Se produjo un revuelo cuando varias personas salieron del alojamiento de verano. Los cuatro se acercaron a toda prisa para despedirse. Cuando aparecieron Jondalar y Ayla, Lobo se puso en pie, pero se quedó donde estaba. Los siguieron Marthona, Willamar y Folara, varios zelandonia, y por último la Primera. Joharran ya había empezado a planear una gran cacería, y si bien Stevadal se había mostrado un poco reacio a aceptar su advertencia de que se avecinaba un verano corto, estaba más que dispuesto a sumarse a la cacería.
—¿Volverás por aquí, Ayla? —preguntó Danella después de rozarse ambas las mejillas—. Apenas he tenido tiempo de conocerte.
—No lo sé. Eso depende de la Primera —contestó Ayla.
Danella también rozó la mejilla de Jonayla con la suya. La niña estaba totalmente despierta, apoyada en la cadera de su madre y sujeta con la manta de acarreo; parecía percibir la agitación en el aire.
—Lamento no haber tenido tiempo de conocer un poco más a esta pequeña. Es un encanto, y preciosa.
Se encaminaron hacia donde aguardaban los caballos y cogieron los dogales.
—Gracias, Lanidar —dijo Ayla—. Te agradezco la ayuda con los caballos, sobre todo en estos últimos días. Confían en ti, y contigo se sienten a gusto.

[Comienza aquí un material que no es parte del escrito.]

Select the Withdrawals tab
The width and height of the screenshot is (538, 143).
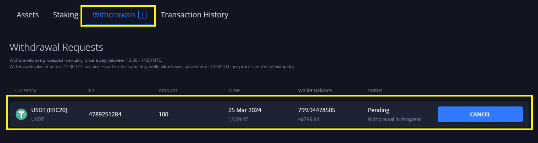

—Yo lo he pasado bien. Me encantan los caballos, y vosotros dos habéis hecho mucho por mí. Si el año pasado no me hubieseis pedido que los vigilara, si no me hubieseis enseñado a usar el lanzavenablos y regalado uno, nunca habría aprendido a cazar. Aún seguiría tras los pasos de mi madre recogiendo bayas. Ahora tengo amigos, y cierto prestigio que ofrecer a Lanoga cuando ella tenga edad.
—Aún piensas emparejarte con ella, pues —observó Ayla.
—Sí, estamos haciendo planes —contestó Lanidar. Se interrumpió por un momento, como si quisiera decir algo más. Finalmente añadió—: Quiero daros las gracias a Jondalar y a ti por la morada de verano que les construisteis. Para ellos representó todo un cambio. He dormido allí alguna que otra vez… bueno, casi todas las noches, para ayudarla con los pequeños. Su madre volvió dos veces, no, tres. Tremeda siempre me pide algo, pero al día siguiente, porque por las noches, cuando llega, apenas se tiene en pie. Incluso Laramar durmió allí una noche. Dudo que se diera cuenta de que yo estaba. Se marchó por la mañana nada más levantarse.
—¿Y Bologan? ¿Se queda allí por la noche y ayuda con los niños menores? —preguntó Ayla.
—A veces. Está aprendiendo a hacer barma, y se queda con Laramar cuando él lo prepara. También practica con el lanzavenablos. Yo le he enseñado a usarlo. El verano pasado no parecía interesarle la caza, pero este año, después de ver lo que yo he aprendido, quiere demostrar que él también es capaz.
—Bien. Me alegra oírlo. Gracias por hablarme de ellos y de ti —dijo Ayla—. Si no volvemos aquí después de nuestro viaje, esperaré impaciente a volver a verte el año que viene. —Le rozó la mejilla con la suya y lo abrazó.